Frankly, I don't know why I'm reacting so strongly to the assertion that there are fundamental differences in the way men and women blog, and that men are less likely to be "intimate" in their blogs. I remain unpersuaded that such a difference exists:

  1. Something other than our impressionistic sense of the blogs we like to read is needed.
  2. How "intimate" can a blog written under a pseudonym really be?
  3. How can we be certain that pseudonymous blogs written by people who claim to be women are written by people who are, in fact, women?

December 8, 2004

this made me laugh out loud

A new blog.
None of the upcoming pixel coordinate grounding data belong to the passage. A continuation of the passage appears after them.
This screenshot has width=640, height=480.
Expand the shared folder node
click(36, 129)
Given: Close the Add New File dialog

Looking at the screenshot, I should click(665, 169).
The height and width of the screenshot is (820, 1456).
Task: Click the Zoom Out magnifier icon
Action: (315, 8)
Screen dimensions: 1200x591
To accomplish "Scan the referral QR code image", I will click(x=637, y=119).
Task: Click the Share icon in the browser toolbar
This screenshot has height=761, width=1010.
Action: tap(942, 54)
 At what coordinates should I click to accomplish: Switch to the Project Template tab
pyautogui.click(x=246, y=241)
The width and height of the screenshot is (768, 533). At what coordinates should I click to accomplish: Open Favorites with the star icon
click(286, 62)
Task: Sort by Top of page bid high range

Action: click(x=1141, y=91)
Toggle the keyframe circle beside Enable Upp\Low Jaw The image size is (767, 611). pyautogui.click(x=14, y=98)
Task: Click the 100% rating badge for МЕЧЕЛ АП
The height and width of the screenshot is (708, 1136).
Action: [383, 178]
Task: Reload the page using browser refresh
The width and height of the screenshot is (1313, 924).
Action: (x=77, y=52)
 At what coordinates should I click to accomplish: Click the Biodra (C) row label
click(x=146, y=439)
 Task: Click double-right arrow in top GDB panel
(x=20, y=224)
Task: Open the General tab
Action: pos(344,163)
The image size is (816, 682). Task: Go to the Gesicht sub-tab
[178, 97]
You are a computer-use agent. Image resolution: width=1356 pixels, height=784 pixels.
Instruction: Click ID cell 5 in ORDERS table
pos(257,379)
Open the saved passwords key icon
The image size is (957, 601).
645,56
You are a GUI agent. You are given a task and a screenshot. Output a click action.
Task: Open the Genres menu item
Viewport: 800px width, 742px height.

Go read it.

Now.

gender and blogging

Having recently read this entry by David, this entry by Geoffrey, this one by Chuck, and this by Jason, I was surprised to read this:

Does anybody else find it sort of odd that academic blogs (or at least the ones I am most interested in.... the pseudonymous variety) seem to be heavily dominated by female voices whereas more "serious" blogs that don't really address personal stuff (political, or the academic blogs like Crooked Timber or non-pseudonymous ones) seem to be more male dominated?

Why do pseudonymous academic blogs seem to be mostly by women? The way to get at the answer is to ask academic bloggers why they blog pseudonymously or under their real name. I've addressed this question a little in the past.

Why do women tend to write about more personal stuff than men do? The evidence doesn't bear out the premise of the question. Do I not write about personal stuff here? (Hint: what do you think you'll get if you follow the link to the category of posts labelled "Story of My Life"?) Do the male writers I link to above (among others) not write about personal stuff, too? Wtf?

November 2, 2004

lots of election day blog entries

In no particular order:

October 19, 2004

mla bloggers

I'll be heading back east to visit family and friends in December. And yes, I'll be in Philadelphia for the annual meeting of the Modern Language Association at the same time as many of the folks who read this blog. I'd be happy to meet as many of you as want to get together at this annual shin-dig. Last year, I met up with Chuck and Kathleen in the hotel bar (and I met Steven Shaviro briefly).

This year there seem to be many more likely-to-attend-MLA bloggers who are aware of each other. With that in mind, I've taken the liberty of creating MLA Bloggers. If you'd like to contribute, send me an email.

Also, let's all write to the organizers of the MLA to ask them to put the entire conference program online, so that misrepresentations of the work we do will not be quite so easy to get away with. What the heck, let's all write MLA President Robert Scholes.

Bonus Links: " The Academic Job Interview Revisited," by Mary Dillon Johnson (via Prof Grrrrl).